CS270 -- File Systems Class Project

Rich Wolski --- Fall, 2024

this page last updated: Wed Sep 25 11:03:26 PDT 2024


Getting Started

Before you can start the project, you will need Eucalyptus credentials so that you can access the campus private cloud. To get them, you need to email me with Once I receive such an email, I will respond to all team members with an email that has the IP address of a VM that has been created for your team. I will add the ssh public keys to the ubuntu shared user account so all team members will have access. You must use this VM to complete the course project.

File System Project

The pedagogical goal for the overall class project is for you to have the experience of building a working file system for Linux. Doing so will hopefully acquaint you with the concepts of system calls, the Linux file abstraction, and device I/O. The resulting file system will (if it is complete) operate as a complete functional equivalent to a file system that ships with Linux (e.g. ext4, xfs, etc.) with possibly lower performance. However, to achieve this level of functionality can require more work than one might anticipate. Thus, the plan is to complete the overall assignment in two phases.

Phase 1

To get the process started, your first assignment is to create a "fake" file system that sends me mail when I run a small test program. The result of this "Phase 1" assignment will be useful to completing the final project.

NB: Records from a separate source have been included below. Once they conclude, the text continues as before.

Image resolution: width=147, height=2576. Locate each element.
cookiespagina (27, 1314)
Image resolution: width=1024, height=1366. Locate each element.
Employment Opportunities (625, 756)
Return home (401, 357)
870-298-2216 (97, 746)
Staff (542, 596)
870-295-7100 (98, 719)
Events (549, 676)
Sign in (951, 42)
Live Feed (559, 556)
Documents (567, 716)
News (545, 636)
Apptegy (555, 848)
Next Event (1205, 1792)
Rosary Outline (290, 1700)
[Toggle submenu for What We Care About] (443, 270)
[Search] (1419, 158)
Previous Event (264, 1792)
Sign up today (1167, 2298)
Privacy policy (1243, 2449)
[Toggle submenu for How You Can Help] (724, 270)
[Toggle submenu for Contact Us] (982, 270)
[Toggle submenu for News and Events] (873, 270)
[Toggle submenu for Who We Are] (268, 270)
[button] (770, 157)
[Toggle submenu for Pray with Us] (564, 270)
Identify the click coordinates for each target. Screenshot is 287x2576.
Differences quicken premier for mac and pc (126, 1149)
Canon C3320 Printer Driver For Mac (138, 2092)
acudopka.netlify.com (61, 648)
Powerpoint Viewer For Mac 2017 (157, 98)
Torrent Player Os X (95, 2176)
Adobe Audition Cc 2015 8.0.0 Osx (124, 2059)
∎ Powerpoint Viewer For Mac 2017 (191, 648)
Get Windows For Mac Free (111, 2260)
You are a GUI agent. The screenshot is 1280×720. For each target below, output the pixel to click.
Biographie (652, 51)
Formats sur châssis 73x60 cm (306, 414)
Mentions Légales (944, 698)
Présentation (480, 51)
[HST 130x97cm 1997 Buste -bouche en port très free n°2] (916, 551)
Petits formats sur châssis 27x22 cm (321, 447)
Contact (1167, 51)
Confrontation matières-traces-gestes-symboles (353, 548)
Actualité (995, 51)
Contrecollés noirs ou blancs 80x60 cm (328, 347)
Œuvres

The main software tool we will use to integrate your eventual file system implementation as a working file system for Linux will be the FUSE file system utility and, in particular, LibFUSE. FUSE is a way to interpose call back functions you write between the Linux file system calls and the actual file system. That is, you write call-back functions that FUSE invokes when a program (any program) makes a Linux system call that accesses the file system.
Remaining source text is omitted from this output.